> LESETEXT:
►
Alte Verletzungen und ungeahnte Magenprobleme
Doch es kostete Körner – vor allem mental. Die Strecke war in diesem Abschnitt schlecht markiert und immer wieder suchten wir nach der richtigen Abzweigung und dem exakten Weg. Gerade für die Führenden war das frustrierend – auch wenn es nur 60, 30 oder 10 Sekunden kostete, die Verfolgergruppe konnte sich an uns orientieren und diese Sekunden sparen. Inzwischen waren meine halbierten Vorräte (der Rest lag im kaputten Rucksack im verschlossenen Auto) aufgebraucht und ich musste mich an den Verpflegungsstationen bedienen. Alles gut gemeint: Von Wurst und Käse über Schokolade bis zu Nussschnitten und Müsliriegeln war alles da, was ich mir im Ziel wünschen würde. Doch nichts davon brachte mich energietechnisch wirklich weiter. Die ungewohnte Verpflegung, verbunden mit der Hitze, setzte meinem Magen zu. Es war diese Summe an Kleinigkeiten, die mich auf Dauer mürbe machte und mich schließlich in die „Baumstamm-Situation“ zurückführte, die ich zu Beginn beschrieben habe.
Zeit aufzuhören?
Weiterlaufen? Aufgeben? Im Kopf spielte ich die Optionen durch: Hinlegen und sterben? Nö! Notfallnummer wählen und abholen lassen? Ich wollte niemandem zur Last fallen! Weiter bis zur nächsten Verpflegungsstation und dann mit jemandem ins Ziel fahren? Vielleicht. Aus reinem Pragmatismus entschied ich mich, ins Ziel zu wandern beziehungsweise zu traben. Diese Einstellung hatte ich früher schon als Schüler und Student nach dem Feiern: Bevor ich auf ein Taxi gewartet habe, bin ich oft lieber nach Hause gelaufen. Ging genauso schnell und war günstiger. Wenn ich es mir recht überlege, ist dieser stoische Pragmatismus wohl genau das, was einen Ultraläufer auszeichnet. Also dachte ich über meine Zukunft als Läufer nach, nachdem ich mich und die damit verbundenen WM-Ambitionen aufgegeben hatte.
◄
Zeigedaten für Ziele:
►
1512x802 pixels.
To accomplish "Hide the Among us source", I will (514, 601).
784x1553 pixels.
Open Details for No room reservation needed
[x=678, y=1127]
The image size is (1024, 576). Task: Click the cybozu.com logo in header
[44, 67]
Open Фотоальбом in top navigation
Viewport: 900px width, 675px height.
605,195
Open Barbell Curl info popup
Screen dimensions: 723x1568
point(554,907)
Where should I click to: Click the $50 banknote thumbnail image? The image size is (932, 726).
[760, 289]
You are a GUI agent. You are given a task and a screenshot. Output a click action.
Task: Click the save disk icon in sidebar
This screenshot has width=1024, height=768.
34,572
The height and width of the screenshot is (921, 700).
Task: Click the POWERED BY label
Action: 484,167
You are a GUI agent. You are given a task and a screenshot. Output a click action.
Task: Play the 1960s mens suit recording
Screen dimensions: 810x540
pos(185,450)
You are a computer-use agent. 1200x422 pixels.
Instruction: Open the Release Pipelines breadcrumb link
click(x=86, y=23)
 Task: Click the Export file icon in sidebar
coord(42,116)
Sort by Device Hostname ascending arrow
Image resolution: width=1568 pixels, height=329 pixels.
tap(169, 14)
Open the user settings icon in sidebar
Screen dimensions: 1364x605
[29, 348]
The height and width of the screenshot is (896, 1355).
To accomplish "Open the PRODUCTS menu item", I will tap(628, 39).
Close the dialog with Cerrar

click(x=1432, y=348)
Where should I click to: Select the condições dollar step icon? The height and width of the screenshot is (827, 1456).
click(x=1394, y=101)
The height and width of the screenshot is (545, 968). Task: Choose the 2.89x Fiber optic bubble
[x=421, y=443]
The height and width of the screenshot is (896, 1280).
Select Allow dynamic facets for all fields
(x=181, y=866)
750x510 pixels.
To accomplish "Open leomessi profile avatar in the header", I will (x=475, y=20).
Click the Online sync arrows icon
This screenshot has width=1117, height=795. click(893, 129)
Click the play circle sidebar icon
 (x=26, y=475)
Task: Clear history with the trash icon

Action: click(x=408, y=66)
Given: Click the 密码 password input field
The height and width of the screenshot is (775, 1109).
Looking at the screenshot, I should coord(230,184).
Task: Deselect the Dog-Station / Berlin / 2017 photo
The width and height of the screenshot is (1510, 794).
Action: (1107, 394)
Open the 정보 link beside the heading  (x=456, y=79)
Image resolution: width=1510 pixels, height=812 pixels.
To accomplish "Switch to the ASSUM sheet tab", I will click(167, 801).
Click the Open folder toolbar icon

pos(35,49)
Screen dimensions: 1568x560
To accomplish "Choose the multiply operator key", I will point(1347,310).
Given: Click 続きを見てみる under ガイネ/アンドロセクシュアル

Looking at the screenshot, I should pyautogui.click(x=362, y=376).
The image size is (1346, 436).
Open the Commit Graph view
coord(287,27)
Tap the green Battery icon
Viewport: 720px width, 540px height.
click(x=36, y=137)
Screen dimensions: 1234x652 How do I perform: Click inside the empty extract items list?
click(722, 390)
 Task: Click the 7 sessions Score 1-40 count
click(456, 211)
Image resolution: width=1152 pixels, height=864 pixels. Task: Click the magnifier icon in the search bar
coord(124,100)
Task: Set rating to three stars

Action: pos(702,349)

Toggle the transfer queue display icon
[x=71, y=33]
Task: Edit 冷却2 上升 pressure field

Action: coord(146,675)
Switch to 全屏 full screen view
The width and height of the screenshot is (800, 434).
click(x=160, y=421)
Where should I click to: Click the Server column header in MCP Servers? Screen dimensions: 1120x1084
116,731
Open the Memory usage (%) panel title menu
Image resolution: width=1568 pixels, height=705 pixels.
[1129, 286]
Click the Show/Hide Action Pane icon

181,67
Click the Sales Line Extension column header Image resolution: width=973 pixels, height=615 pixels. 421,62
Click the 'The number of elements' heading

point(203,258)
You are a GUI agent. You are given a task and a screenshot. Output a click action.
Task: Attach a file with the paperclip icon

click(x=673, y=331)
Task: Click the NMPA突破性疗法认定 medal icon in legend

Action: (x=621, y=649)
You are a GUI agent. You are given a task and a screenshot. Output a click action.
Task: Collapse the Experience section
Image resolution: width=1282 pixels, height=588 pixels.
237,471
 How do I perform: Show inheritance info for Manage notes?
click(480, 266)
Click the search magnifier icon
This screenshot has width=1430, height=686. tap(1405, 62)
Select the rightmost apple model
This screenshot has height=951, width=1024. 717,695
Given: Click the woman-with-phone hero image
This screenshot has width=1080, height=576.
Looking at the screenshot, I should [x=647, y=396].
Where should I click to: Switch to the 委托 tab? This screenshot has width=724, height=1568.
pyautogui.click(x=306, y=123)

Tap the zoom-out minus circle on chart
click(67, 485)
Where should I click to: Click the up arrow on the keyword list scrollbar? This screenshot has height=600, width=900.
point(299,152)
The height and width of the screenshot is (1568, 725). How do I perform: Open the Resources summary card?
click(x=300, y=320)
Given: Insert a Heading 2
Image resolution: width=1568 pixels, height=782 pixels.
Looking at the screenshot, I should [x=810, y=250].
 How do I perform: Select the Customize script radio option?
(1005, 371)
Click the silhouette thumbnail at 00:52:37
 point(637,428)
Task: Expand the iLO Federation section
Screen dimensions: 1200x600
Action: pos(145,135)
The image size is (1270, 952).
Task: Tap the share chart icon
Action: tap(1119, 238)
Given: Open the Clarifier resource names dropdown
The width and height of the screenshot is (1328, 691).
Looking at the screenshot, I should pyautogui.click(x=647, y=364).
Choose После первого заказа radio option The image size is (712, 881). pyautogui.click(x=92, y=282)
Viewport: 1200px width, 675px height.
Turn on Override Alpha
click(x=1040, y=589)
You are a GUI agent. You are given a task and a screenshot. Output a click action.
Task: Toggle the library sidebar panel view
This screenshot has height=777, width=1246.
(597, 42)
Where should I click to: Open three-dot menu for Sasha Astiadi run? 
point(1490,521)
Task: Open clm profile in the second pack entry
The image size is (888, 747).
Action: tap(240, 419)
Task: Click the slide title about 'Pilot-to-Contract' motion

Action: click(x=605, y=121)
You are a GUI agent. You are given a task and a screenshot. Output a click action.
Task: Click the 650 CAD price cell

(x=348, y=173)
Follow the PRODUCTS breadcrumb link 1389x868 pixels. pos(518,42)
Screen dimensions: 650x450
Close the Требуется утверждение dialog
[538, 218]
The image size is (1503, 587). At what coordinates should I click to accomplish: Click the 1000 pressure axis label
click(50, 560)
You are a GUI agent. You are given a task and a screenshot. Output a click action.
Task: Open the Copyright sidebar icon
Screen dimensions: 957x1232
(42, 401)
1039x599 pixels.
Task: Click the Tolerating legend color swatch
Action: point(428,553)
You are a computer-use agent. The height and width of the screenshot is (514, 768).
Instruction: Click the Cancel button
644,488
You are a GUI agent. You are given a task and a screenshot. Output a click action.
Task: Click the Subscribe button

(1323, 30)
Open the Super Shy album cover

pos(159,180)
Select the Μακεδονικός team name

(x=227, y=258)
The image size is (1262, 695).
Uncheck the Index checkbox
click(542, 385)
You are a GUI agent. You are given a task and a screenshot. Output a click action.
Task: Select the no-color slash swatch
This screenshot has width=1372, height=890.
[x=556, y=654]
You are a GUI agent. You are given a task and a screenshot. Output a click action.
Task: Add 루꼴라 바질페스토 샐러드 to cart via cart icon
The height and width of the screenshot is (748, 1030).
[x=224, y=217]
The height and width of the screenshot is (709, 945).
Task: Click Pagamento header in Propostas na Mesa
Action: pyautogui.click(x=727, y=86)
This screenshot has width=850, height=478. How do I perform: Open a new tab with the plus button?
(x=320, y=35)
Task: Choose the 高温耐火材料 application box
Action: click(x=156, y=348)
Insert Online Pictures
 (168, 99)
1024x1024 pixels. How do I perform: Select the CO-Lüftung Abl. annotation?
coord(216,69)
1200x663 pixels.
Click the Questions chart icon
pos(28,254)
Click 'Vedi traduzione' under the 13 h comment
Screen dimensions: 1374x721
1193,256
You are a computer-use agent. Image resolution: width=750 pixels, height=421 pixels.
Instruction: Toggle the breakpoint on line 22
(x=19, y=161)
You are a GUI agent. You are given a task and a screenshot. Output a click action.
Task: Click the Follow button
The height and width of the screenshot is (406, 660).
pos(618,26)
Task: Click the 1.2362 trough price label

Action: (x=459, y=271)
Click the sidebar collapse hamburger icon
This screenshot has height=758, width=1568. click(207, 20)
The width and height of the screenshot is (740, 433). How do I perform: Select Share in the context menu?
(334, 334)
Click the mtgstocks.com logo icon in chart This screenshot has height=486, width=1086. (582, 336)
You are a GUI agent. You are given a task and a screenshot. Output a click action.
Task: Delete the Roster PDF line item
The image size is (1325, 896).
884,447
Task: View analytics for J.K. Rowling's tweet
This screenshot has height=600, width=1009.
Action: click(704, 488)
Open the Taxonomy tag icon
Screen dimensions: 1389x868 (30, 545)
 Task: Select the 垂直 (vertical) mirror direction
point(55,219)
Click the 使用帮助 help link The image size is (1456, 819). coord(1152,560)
◄
> ARBEITSAUFTRÄGE:
1: Wo befand sich laut dem Laufbericht der Rest der halbierten Vorräte?
2: Schreibe den Abschnitt des Laufberichts ab, der mit den Worten „Weiterlaufen? Aufgeben? Im“ beginnt und mit „WM-Ambitionen aufgegeben hatte.“ endet.
Die Daten haben mit dem Laufbericht nichts zu tun.

> ERGEBNISSE JE AUFGABE:
1: Im kaputten Rucksack im verschlossenen Auto.

2:
Weiterlaufen? Aufgeben? Im Kopf spielte ich die Optionen durch: Hinlegen und sterben? Nö! Notfallnummer wählen und abholen lassen? Ich wollte niemandem zur Last fallen! Weiter bis zur nächsten Verpflegungsstation und dann mit jemandem ins Ziel fahren? Vielleicht. Aus reinem Pragmatismus entschied ich mich, ins Ziel zu wandern beziehungsweise zu traben. Diese Einstellung hatte ich früher schon als Schüler und Student nach dem Feiern: Bevor ich auf ein Taxi gewartet habe, bin ich oft lieber nach Hause gelaufen. Ging genauso schnell und war günstiger. Wenn ich es mir recht überlege, ist dieser stoische Pragmatismus wohl genau das, was einen Ultraläufer auszeichnet. Also dachte ich über meine Zukunft als Läufer nach, nachdem ich mich und die damit verbundenen WM-Ambitionen aufgegeben hatte.